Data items

================================

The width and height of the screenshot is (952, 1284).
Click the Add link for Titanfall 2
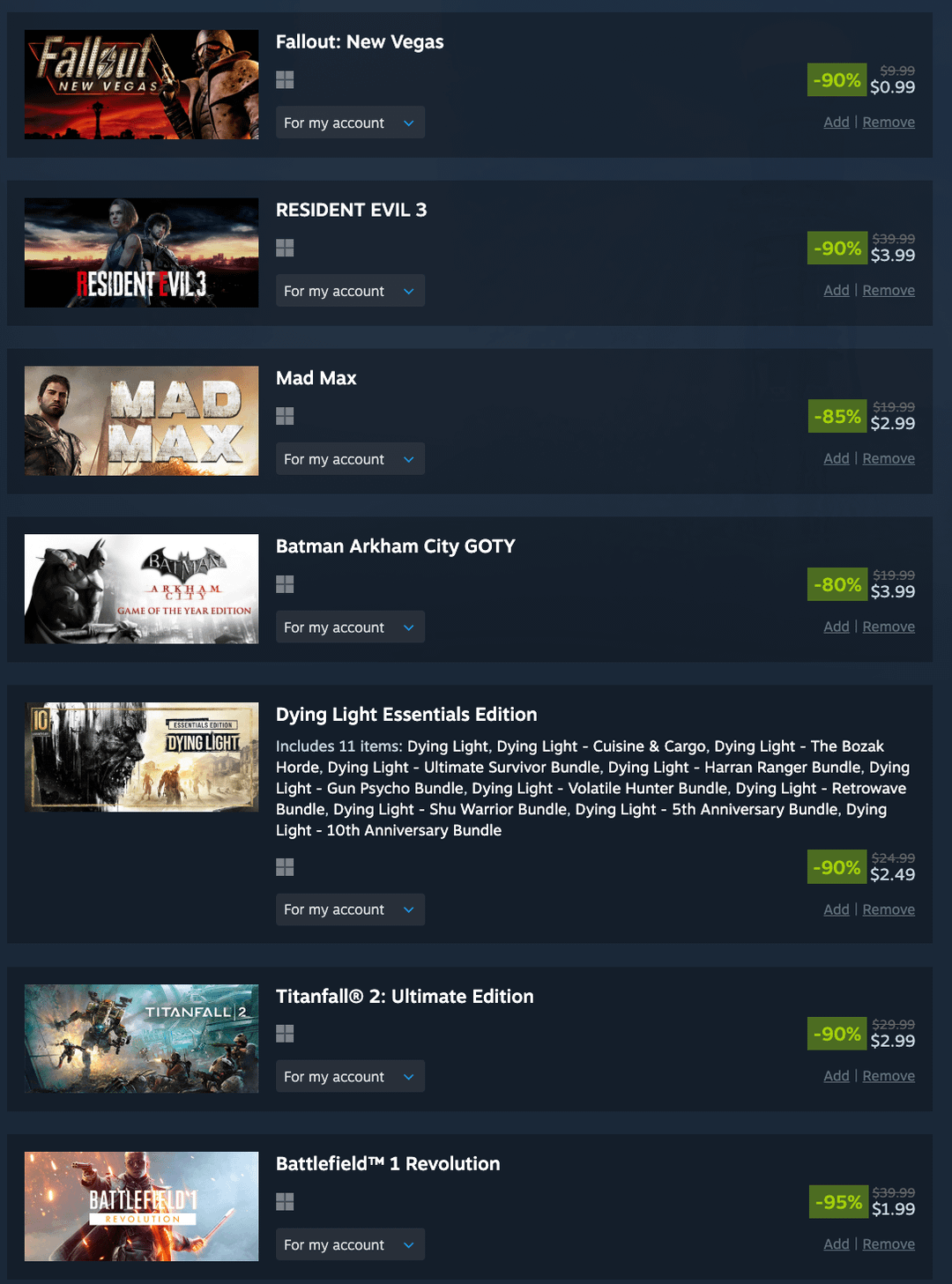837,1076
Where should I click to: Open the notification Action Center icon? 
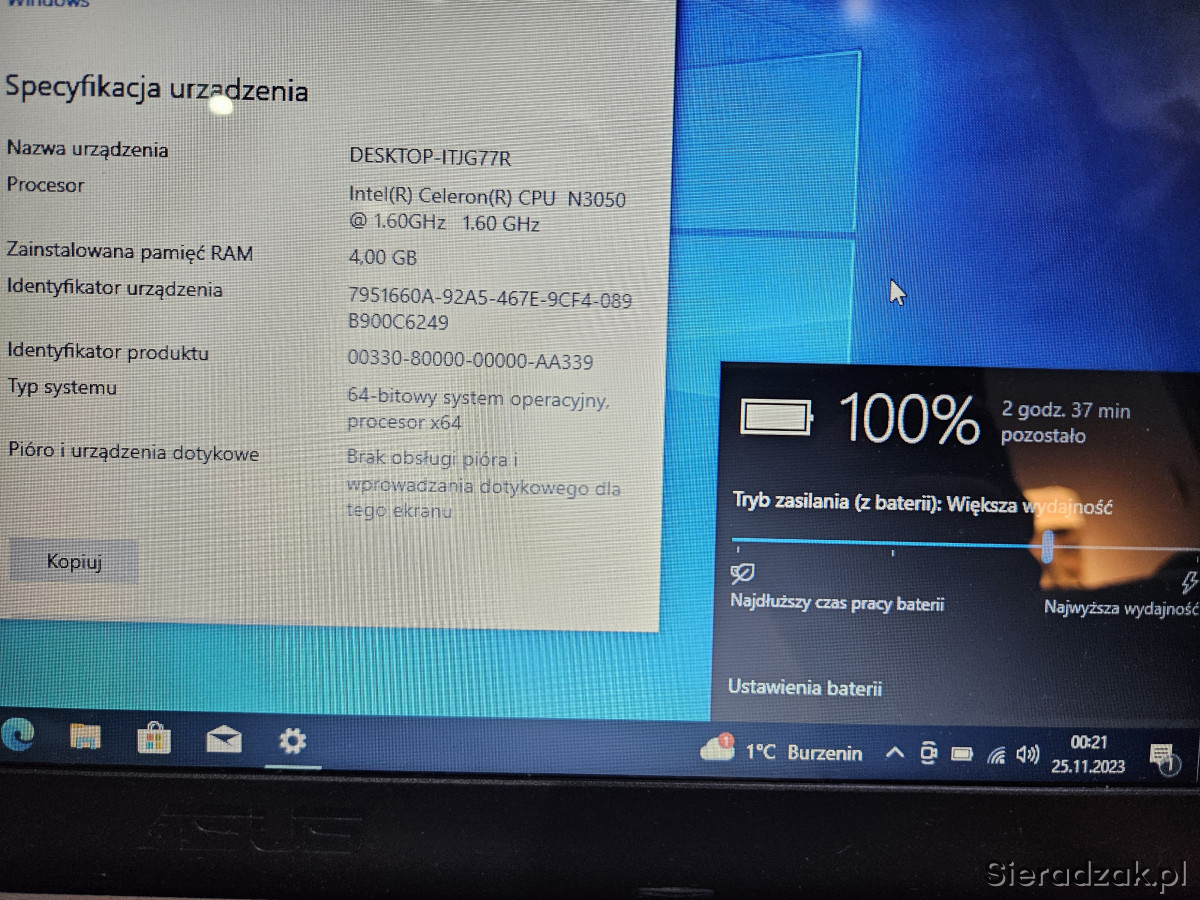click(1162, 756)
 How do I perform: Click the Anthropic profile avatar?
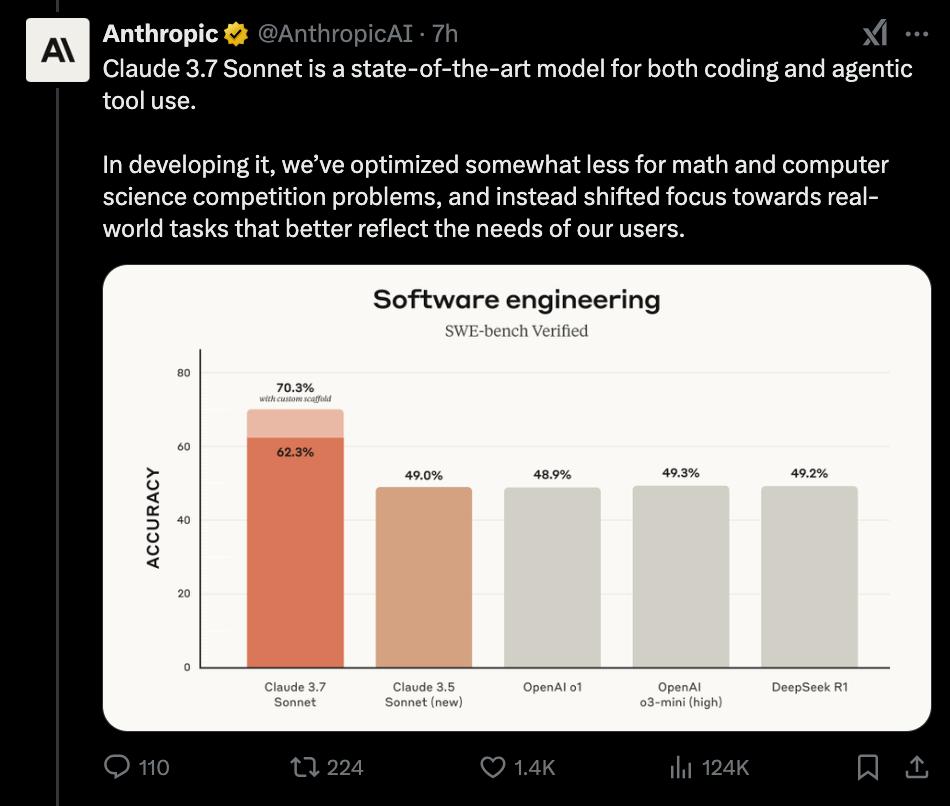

================================

Please reproduce all of the records above word for word, leaving out the pictures.

Response for this exercise ::
The width and height of the screenshot is (952, 1284).
Click the Add link for Titanfall 2
837,1076
Where should I click to: Open the notification Action Center icon? 
click(1162, 756)
 How do I perform: Click the Anthropic profile avatar?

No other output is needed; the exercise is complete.